Fichero — Daniel Tubb

Fichero transcribes and auto-catalogues historical archives using vision large language models and artificial intelligence, running locally or in the cloud. It is in early development. To learn more about Fichero, please read the Fichero development blog and the frequently asked questions below.

Releases

0.1.0-dev -- Ongoing

I am working towards a new release. Follow along here.

0.0.3 -- June 5, 2025

Added support for multi-step LLM processing, using llm_process.py, llm_utils.py, and a config file. Tested with OpenAI models. Config files set prompts, choose batch sizes, decide between sending pages individually or in groups up to chunk size based on max tokens, allow combining results, and sending previous results.
Added a config file to auto-catalogue by generating using LLMs named entity recognition for people, places, organizations, events, but also specific things we are interested in, e.g. mines, animals, plants, injuries; a timeline of events; most important people; ten tags or keywords; and a 150 word summary.

0.0.2 -- May 25, 2025

Added support for running on multiple processors and in parallel, and doing asynchronous transcription calls.

0.0.1 -- May 9, 2025

Initial development release, which crops, splits, rotates, enhances, removes background, and transcribes.

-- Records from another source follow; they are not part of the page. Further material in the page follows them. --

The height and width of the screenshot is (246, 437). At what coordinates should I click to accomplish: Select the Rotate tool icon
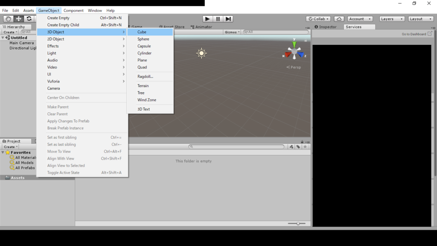click(x=29, y=19)
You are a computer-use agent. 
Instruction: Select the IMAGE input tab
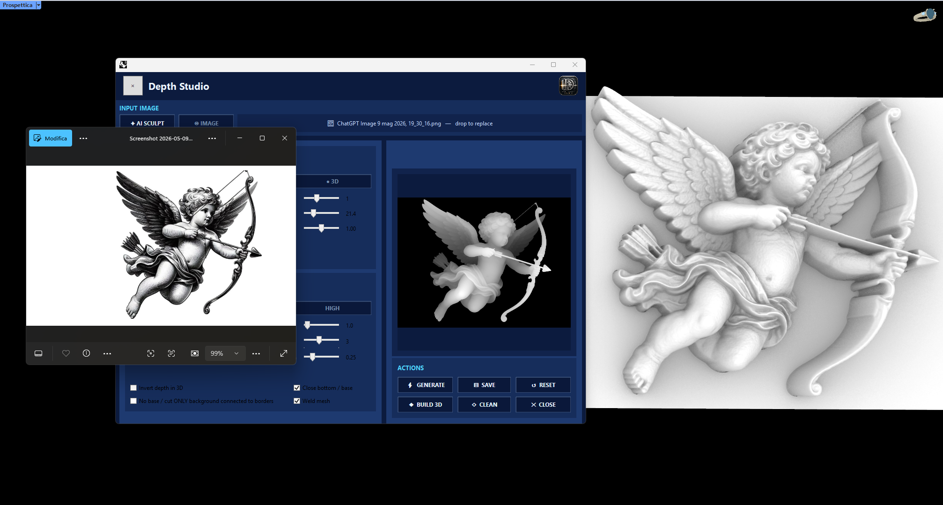pyautogui.click(x=206, y=123)
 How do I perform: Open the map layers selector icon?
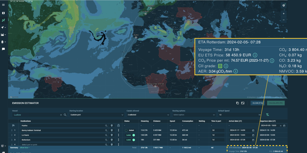[283, 5]
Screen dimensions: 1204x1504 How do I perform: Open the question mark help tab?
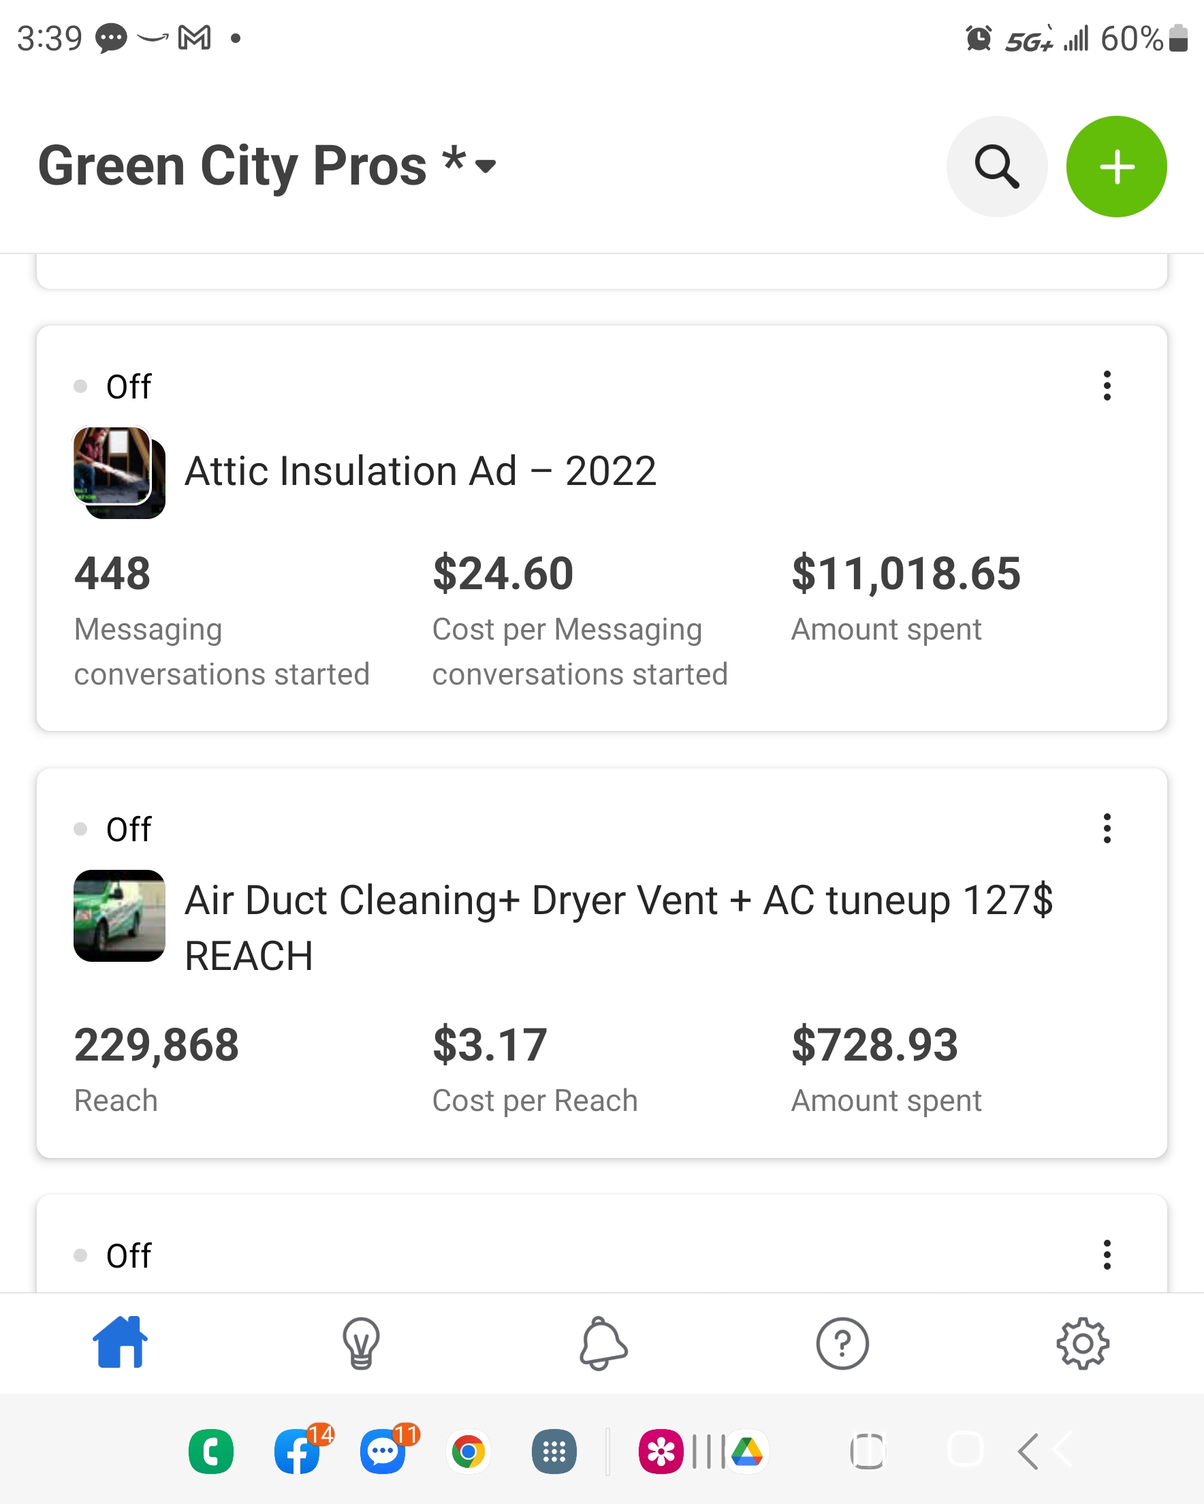pyautogui.click(x=842, y=1343)
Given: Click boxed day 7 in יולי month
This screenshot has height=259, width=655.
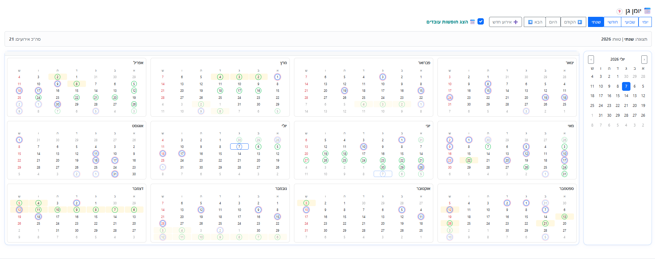Looking at the screenshot, I should pyautogui.click(x=239, y=146).
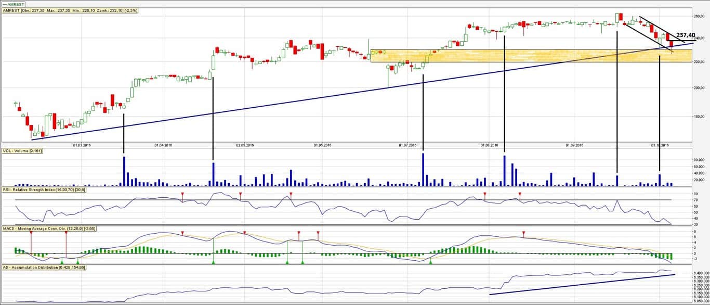
Task: Click the last red sell arrow on RSI
Action: pos(520,195)
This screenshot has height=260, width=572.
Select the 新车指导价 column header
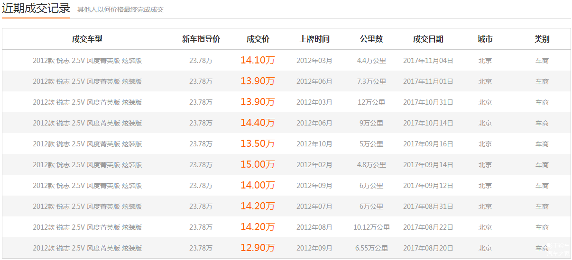pos(201,39)
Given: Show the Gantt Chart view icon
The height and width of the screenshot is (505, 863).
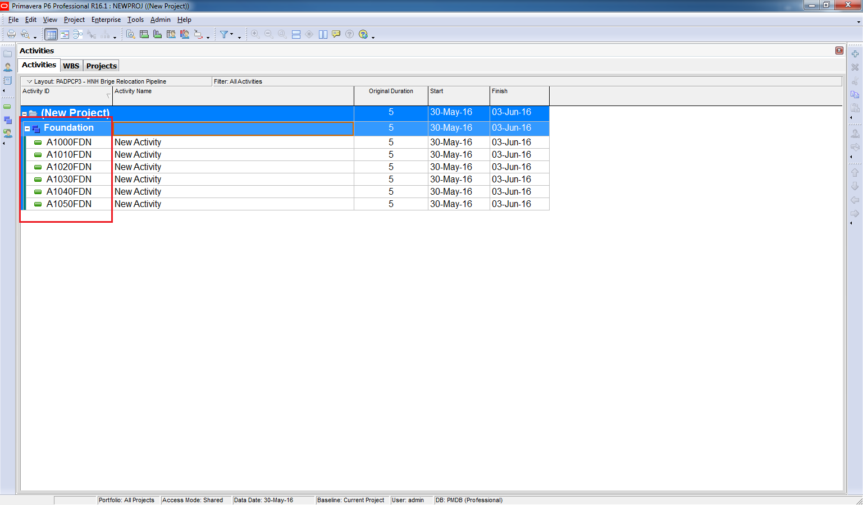Looking at the screenshot, I should [65, 34].
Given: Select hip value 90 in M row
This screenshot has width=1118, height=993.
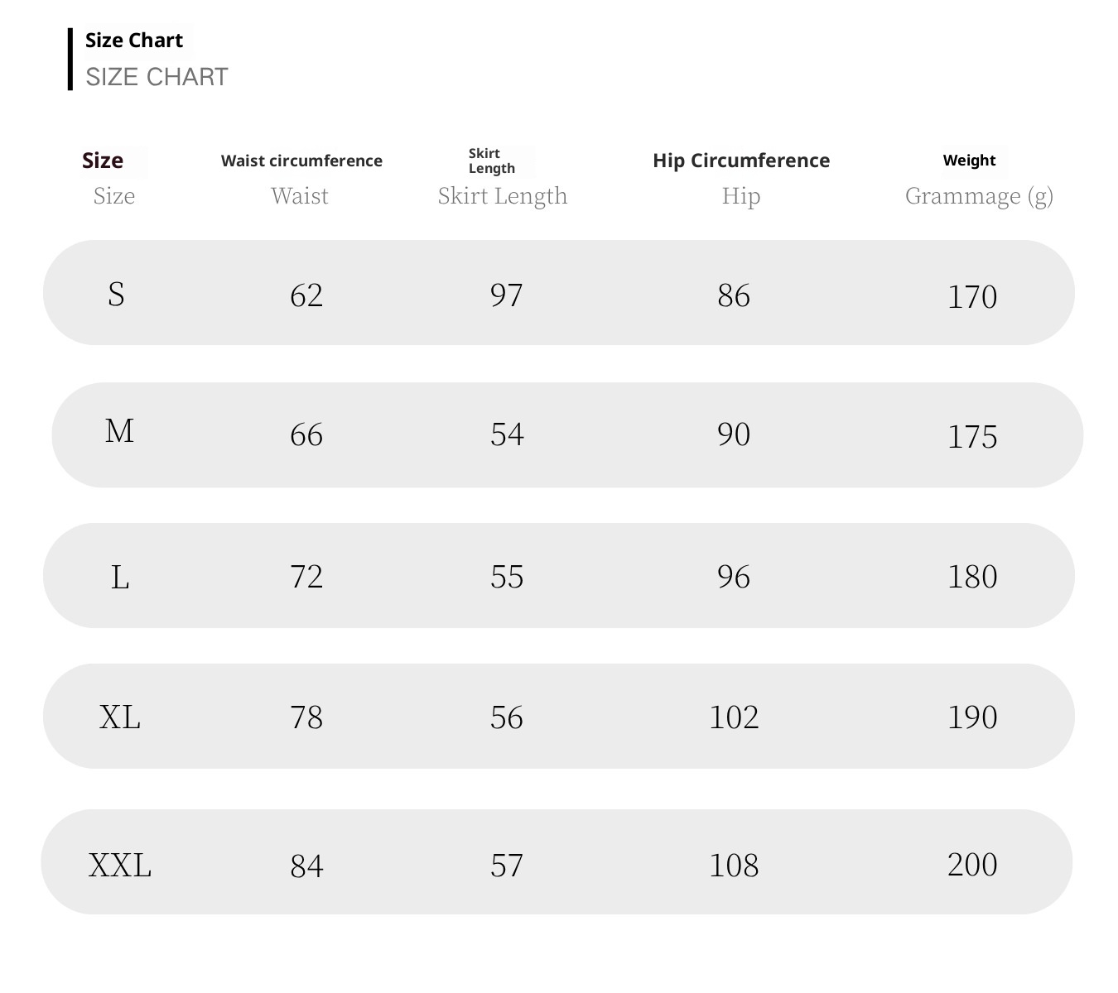Looking at the screenshot, I should click(x=734, y=434).
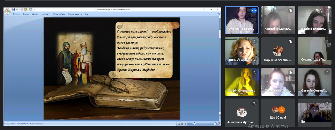Undo using the quick access arrow
The image size is (335, 130).
pyautogui.click(x=17, y=9)
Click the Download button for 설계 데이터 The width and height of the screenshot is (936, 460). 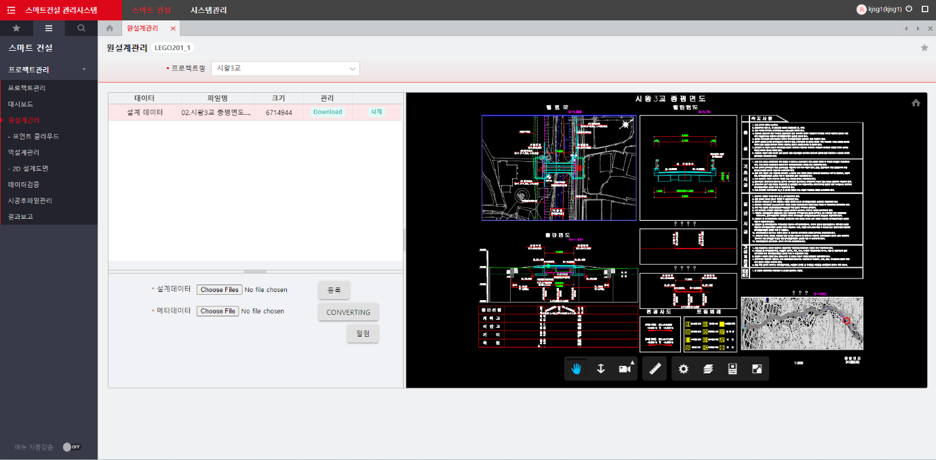click(x=328, y=112)
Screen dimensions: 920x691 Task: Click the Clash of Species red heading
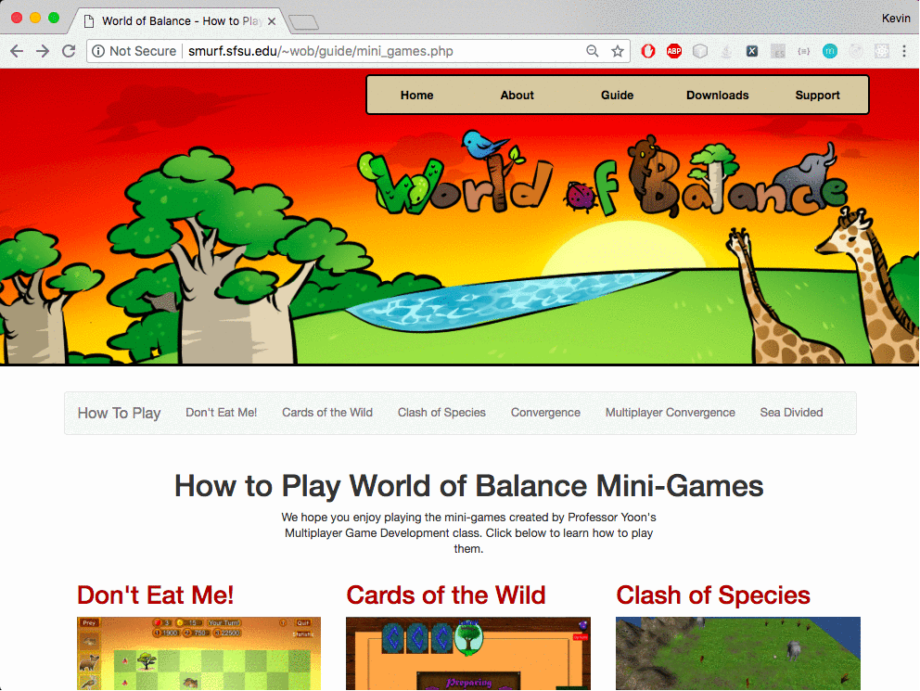(x=712, y=595)
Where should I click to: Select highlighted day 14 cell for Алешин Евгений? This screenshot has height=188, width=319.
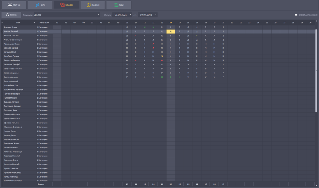click(x=171, y=32)
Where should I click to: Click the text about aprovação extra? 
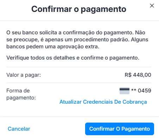pos(77,43)
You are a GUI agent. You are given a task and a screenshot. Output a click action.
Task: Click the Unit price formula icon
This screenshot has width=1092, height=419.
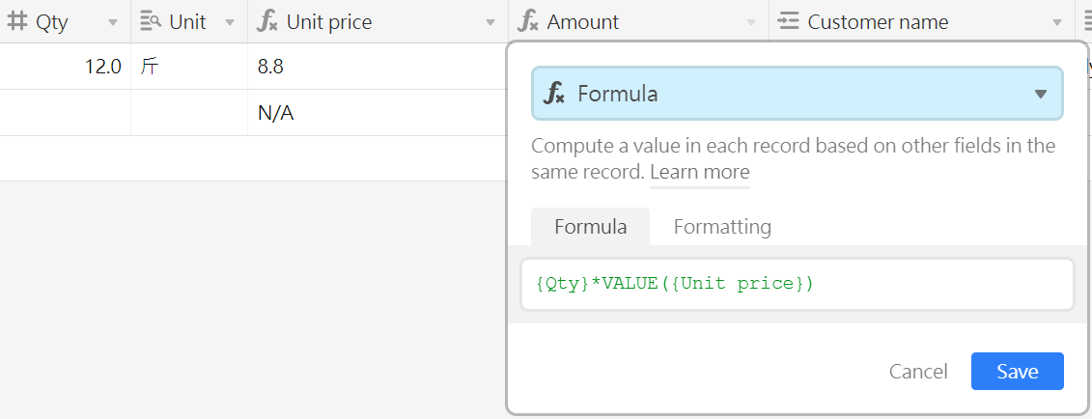[267, 21]
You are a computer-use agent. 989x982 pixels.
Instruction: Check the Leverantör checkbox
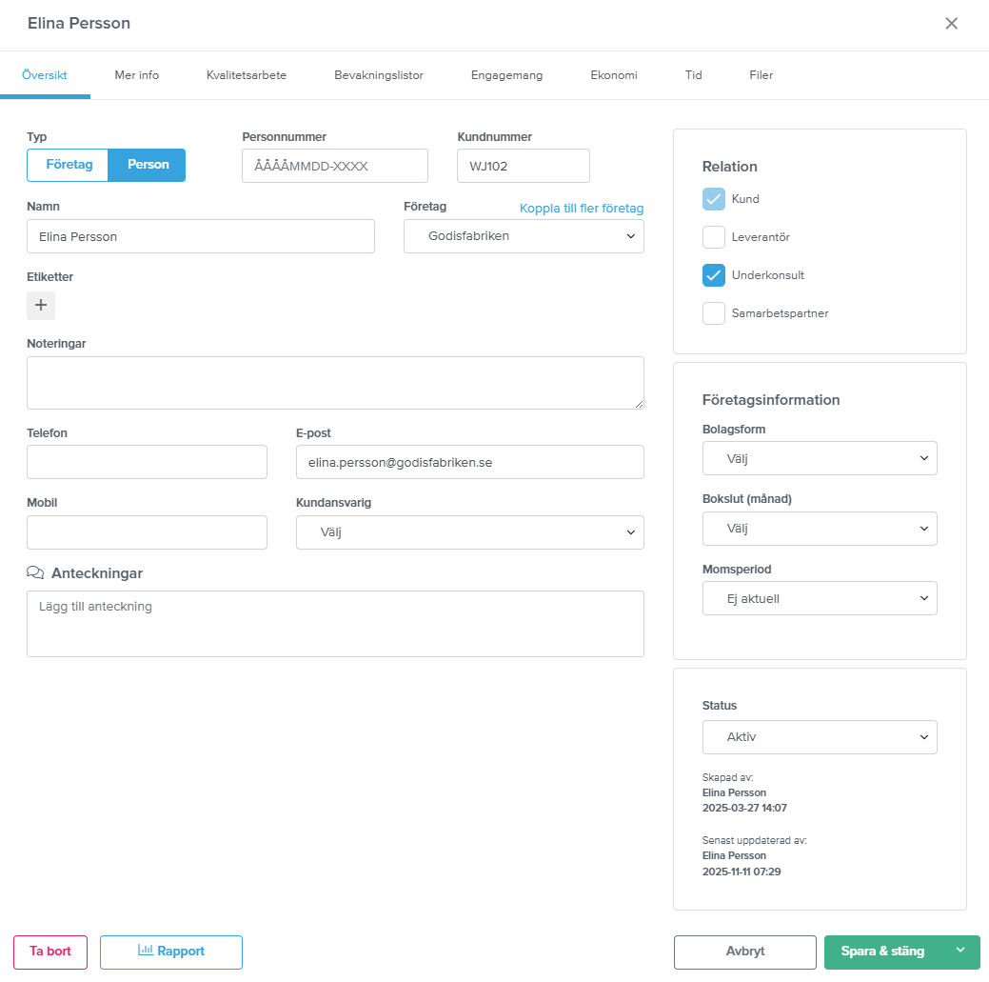714,237
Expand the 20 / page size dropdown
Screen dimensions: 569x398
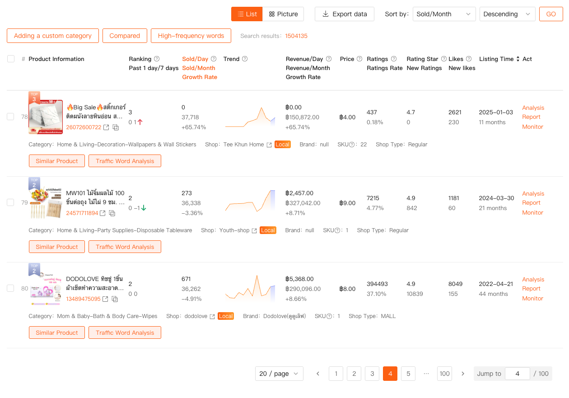[x=279, y=374]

Frequently Asked Questions

What is 'Fichero'?

It's a digital tool being developed by myself, Daniel Tubb and Andy Janco, along with support from many others. I am an anthropologist who has published work on the Choco, in Colombia and has some experience with the programming language Python. Andy Janco is a systems engineer and also holds a PhD in history. Daniel is based at the University of New Brunswick in Canada, and Andy is at Princeton. Fichero is still very much a work in progress! The group testing it and producing inputs for Andy and Daniel consists of about six people.

What does Fichero do?

Fichero can process digitized documents: it first transcribes them and then generates automated cataloguing. This allows it to produce basic metadata so we can continue working with documents.

What has our collaborative process been like?

Andy and I began working with a group of researchers and young people working on or from the Choco 2023, in the context of a British Library project -- EAP1477 -- where we held a workshop on how to produce metadata and develop a catalogue. With the Semillero de Jovenes de Muntu Bantu -- a social foundation focused on the African Diaspora -- we began cataloguing with the goal of producing basic metadata for all the case files we had digitized. As part of that project, beyond cataloguing, each of us selected a case and developed a historical analysis, publishing our essays in a short book.